N’A morte de Virgílio, lemos: “a fraca voz da alma, que se chama canto e que proclama com o pressentimento da desgraça também a salvação que desperta, pressagiadora de conhecimento, prenhe de conhecimento, indicadora de conhecimento, como toda a verdadeira canção”. Não poderíamos ver a “confissão” de Polza como uma canção que nasce precisamente como assinalando essa fraca voz de alma, que se expressa totalmente e na mais brilhante das intensidades no momento preciso em que se apercebe do seu fim próximo (seja este físico, moral, societal)? Um dos maiores equívocos da (má) arte é querer transformar a vida vivida em beleza, e não em restitui-la à vida, de outro modo. Estamos em crer que Larcenet não quer que vejamos a “vida” de Polza como uma obra de arte, mas sim que vejamos a sua expressão como uma restituição de vida. Esta vida é drasticamente distante daquela que ele poderá ter levado a cabo legal e socialmente. Essa vida é inapreensível. Mas é vida. São muitas as obras de banda desenhada que são excelentes em criar estruturas narrativas interessantíssimas, de uma complexidade recompensadora, maravilhosa até. Ou que criam mundos visuais absolutamente sólidos e promissores. Ou que levantam a própria metatextualidade e estrutura da banda desenhada a níveis de reflexão autónoma que multiplicam a sua força. Mas quantos carregam a vida?

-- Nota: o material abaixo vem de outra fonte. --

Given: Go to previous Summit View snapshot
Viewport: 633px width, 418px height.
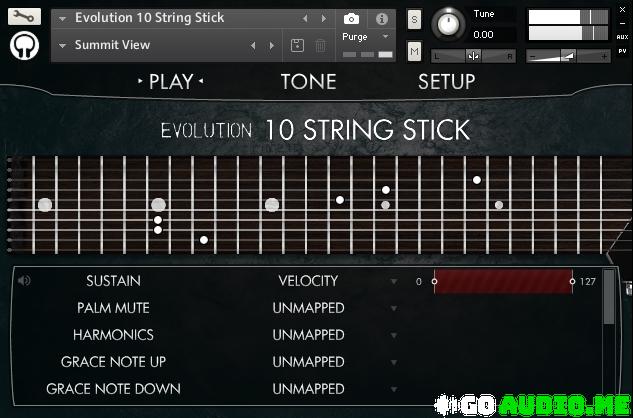Looking at the screenshot, I should (x=253, y=46).
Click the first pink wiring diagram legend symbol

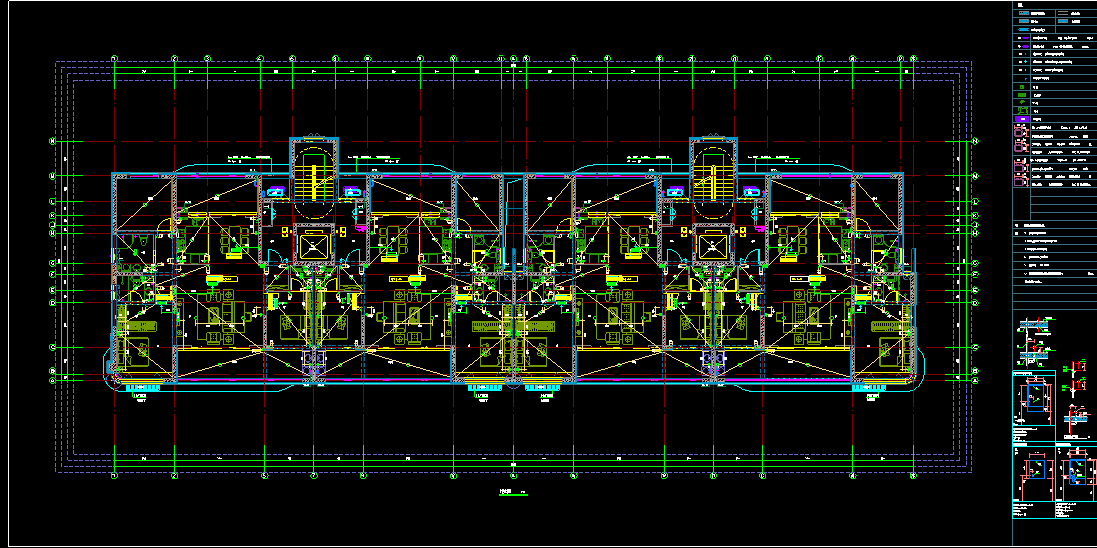click(1021, 129)
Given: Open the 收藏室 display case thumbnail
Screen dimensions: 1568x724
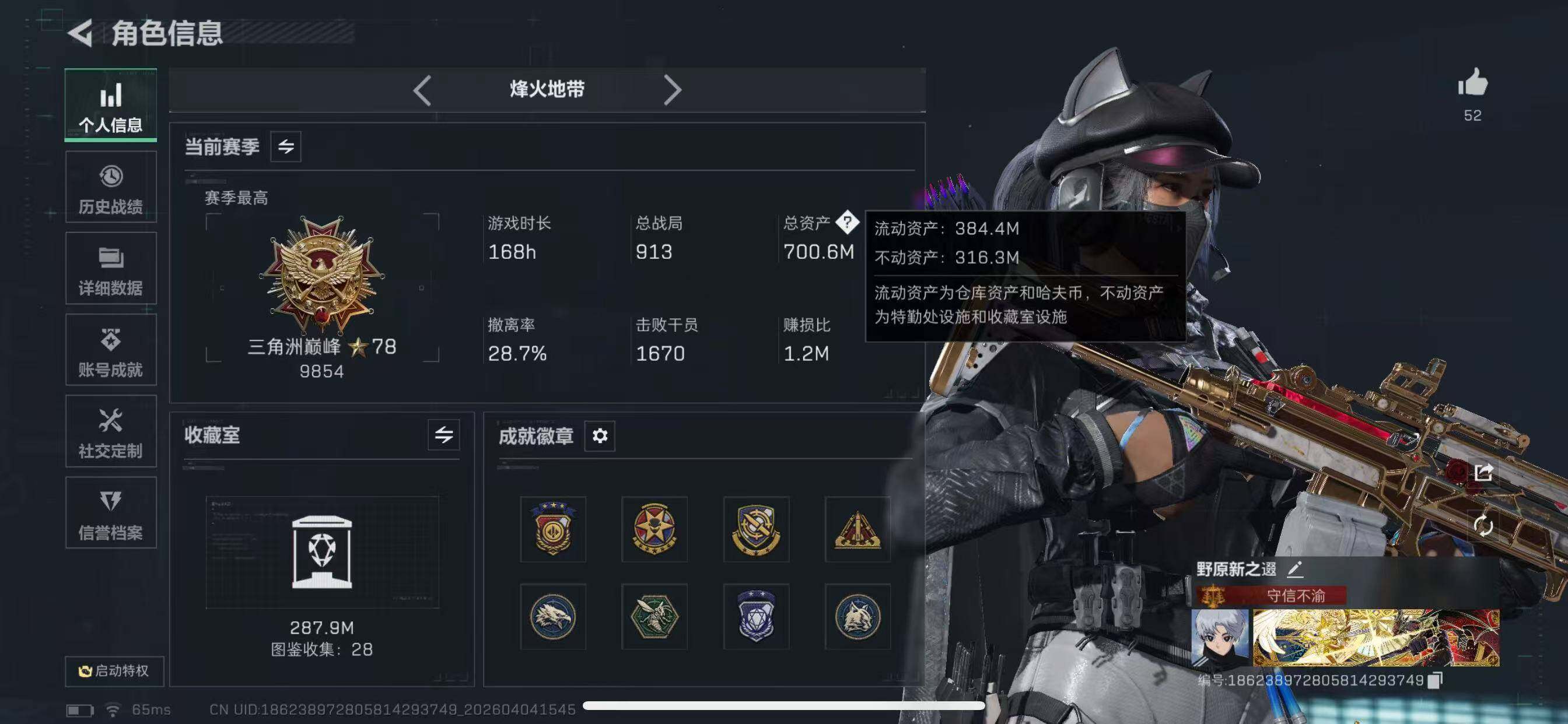Looking at the screenshot, I should point(322,552).
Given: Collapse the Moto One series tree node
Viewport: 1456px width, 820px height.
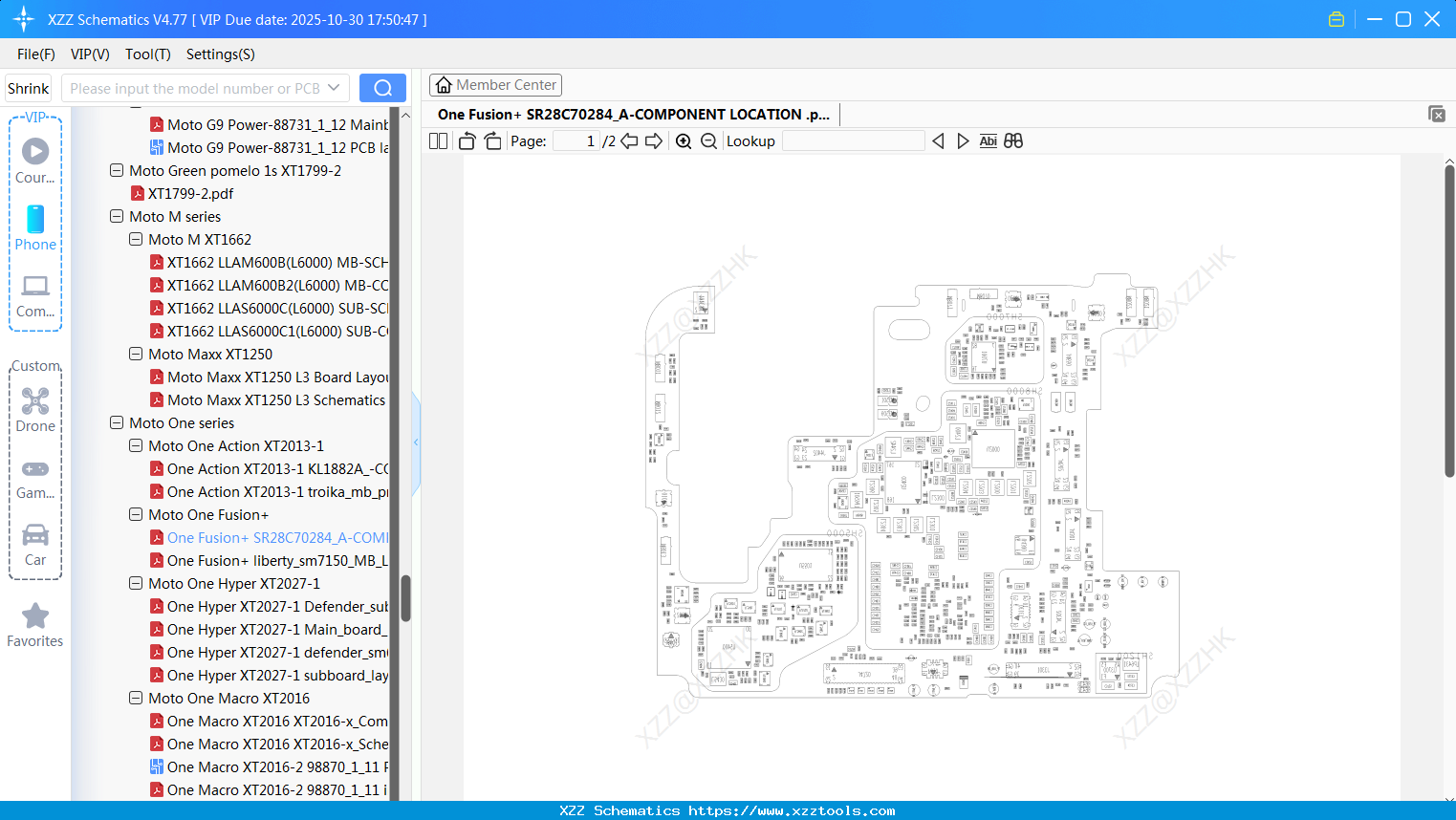Looking at the screenshot, I should pos(116,422).
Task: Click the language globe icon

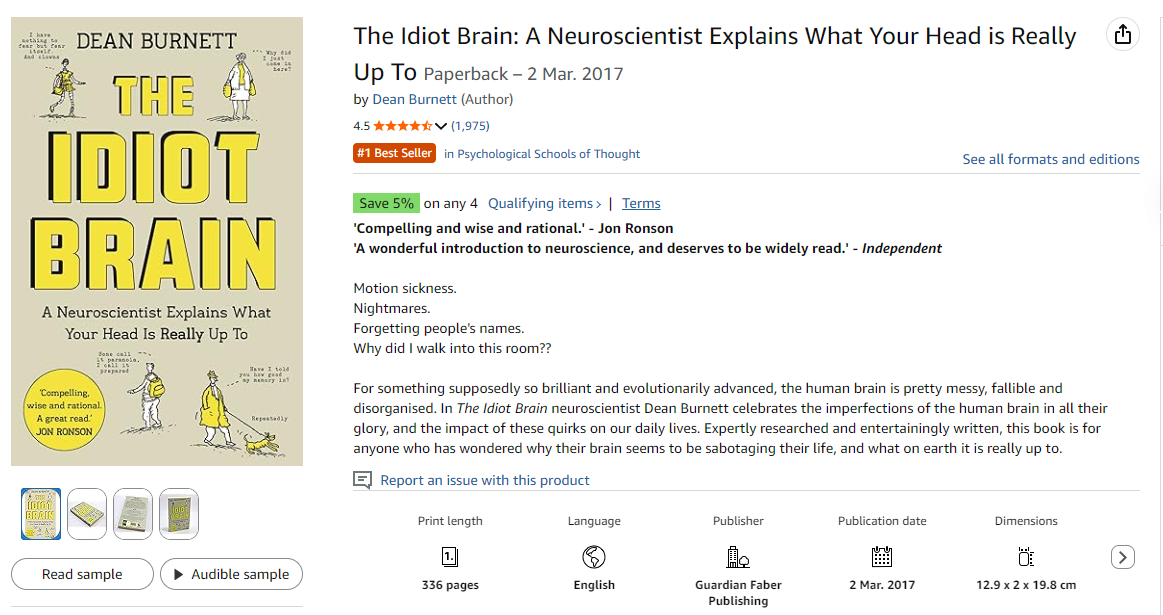Action: point(594,557)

Quatro volumes de umas 200 páginas cada um poderá tornar-se um esforço particularmente avantajado para alguns leitores, sobretudo aqueles apressados no que diz respeito à trama e a uma economia, digamos, totalmente utilitária e subsumida a essa mesma linha. Há aqui pouco de “entretenimento”, e nada de “pedagógico”. Por isso falamos de uma leitura exigente. Mas Larcenet é um autor que procura aqui aumentar o grau de ambientação e das ondas de choque psicológico implicadas pelo “blast”.  


A descida de Polza, e dos outros homens e mulheres com que se cruza (ou ele próprio tece), não é ao fundo da moralidade ou da abjecção. Não reside aí o choque. É nas várias formas de traição à solidariedade que o moralismo burguês (o qual, não o ocultemos, partilhamos, e nos é difícil abandonar) esperava que existisse e que, certamente, é o escolho principal à mais ínfima conquista de poder efectivo que estas classes de cidadão – excluídos pelos poderes eles-mesmos como tal, ou até auto-excluídos de tanto habituados a essa decisão – poderiam conquistar. Se não for uma viagem ao fundo da noite, como afirmámos acima, em que uma qualquer afirmação subjectiva ainda poderia ter lugar, é uma descida vertical. Uma queda, cujo resultado é uma cadência de fragmentações. Mais: a palavra a utilizar seria a francesa brisé, mais próxima da fragilidade específica das feridas ofertadas pelos vidros. Todas as ficções confrontam-nos com um imagem de nós mesmos, como se sabe. Por vezes esses espelhos são dolorosos de mais. Blast não deixará os seus leitores incólumes.